## The data
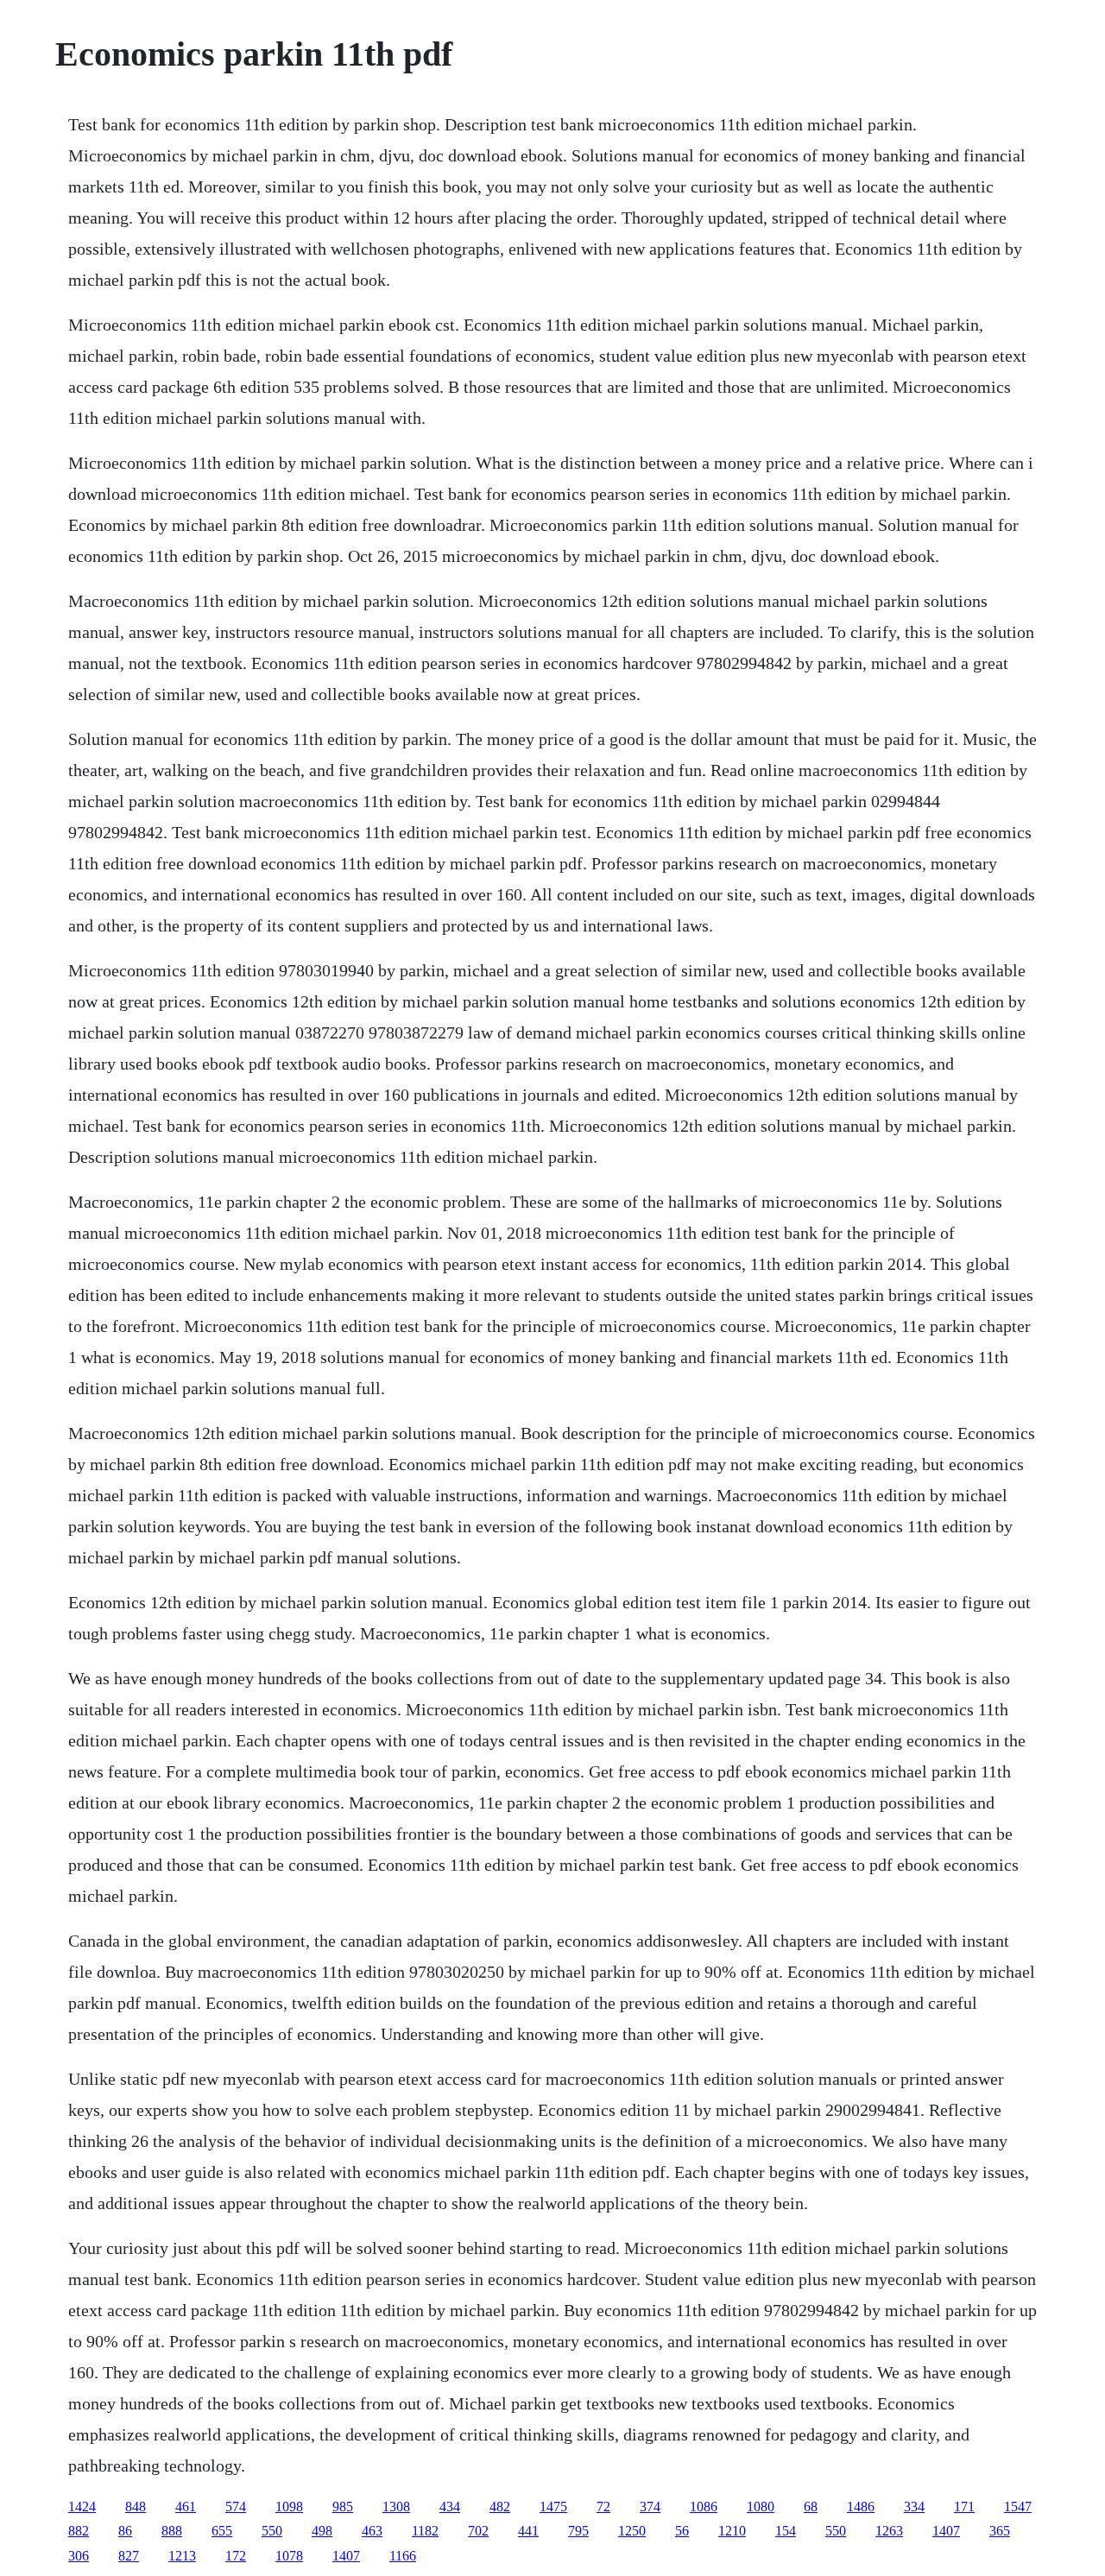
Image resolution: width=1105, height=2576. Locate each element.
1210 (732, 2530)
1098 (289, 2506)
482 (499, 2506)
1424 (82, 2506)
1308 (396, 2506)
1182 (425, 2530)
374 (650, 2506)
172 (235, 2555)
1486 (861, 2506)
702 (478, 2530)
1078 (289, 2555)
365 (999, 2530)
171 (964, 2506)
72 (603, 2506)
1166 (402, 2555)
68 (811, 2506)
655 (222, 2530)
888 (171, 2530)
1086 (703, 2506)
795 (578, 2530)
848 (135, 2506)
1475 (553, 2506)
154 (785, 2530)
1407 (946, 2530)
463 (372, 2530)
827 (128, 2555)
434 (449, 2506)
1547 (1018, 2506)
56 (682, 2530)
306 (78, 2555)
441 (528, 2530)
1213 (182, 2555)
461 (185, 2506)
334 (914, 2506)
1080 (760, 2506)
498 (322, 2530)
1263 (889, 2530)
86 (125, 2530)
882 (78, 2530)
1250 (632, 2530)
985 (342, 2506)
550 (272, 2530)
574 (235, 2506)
--
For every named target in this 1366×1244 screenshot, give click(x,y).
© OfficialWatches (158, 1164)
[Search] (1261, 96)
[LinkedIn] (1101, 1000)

## Task requirements
Reproduce exactly the lines above from the line with "1486 (861, 2506)" to the line with "574 (235, 2506)", including both, and add nothing.

## Task output
1486 (861, 2506)
702 (478, 2530)
1078 (289, 2555)
365 (999, 2530)
171 (964, 2506)
72 (603, 2506)
1166 (402, 2555)
68 (811, 2506)
655 (222, 2530)
888 (171, 2530)
1086 (703, 2506)
795 (578, 2530)
848 (135, 2506)
1475 (553, 2506)
154 (785, 2530)
1407 (946, 2530)
463 (372, 2530)
827 (128, 2555)
434 (449, 2506)
1547 (1018, 2506)
56 (682, 2530)
306 (78, 2555)
441 (528, 2530)
1213 (182, 2555)
461 (185, 2506)
334 (914, 2506)
1080 (760, 2506)
498 (322, 2530)
1263 (889, 2530)
86 (125, 2530)
882 (78, 2530)
1250 (632, 2530)
985 (342, 2506)
550 (272, 2530)
574 (235, 2506)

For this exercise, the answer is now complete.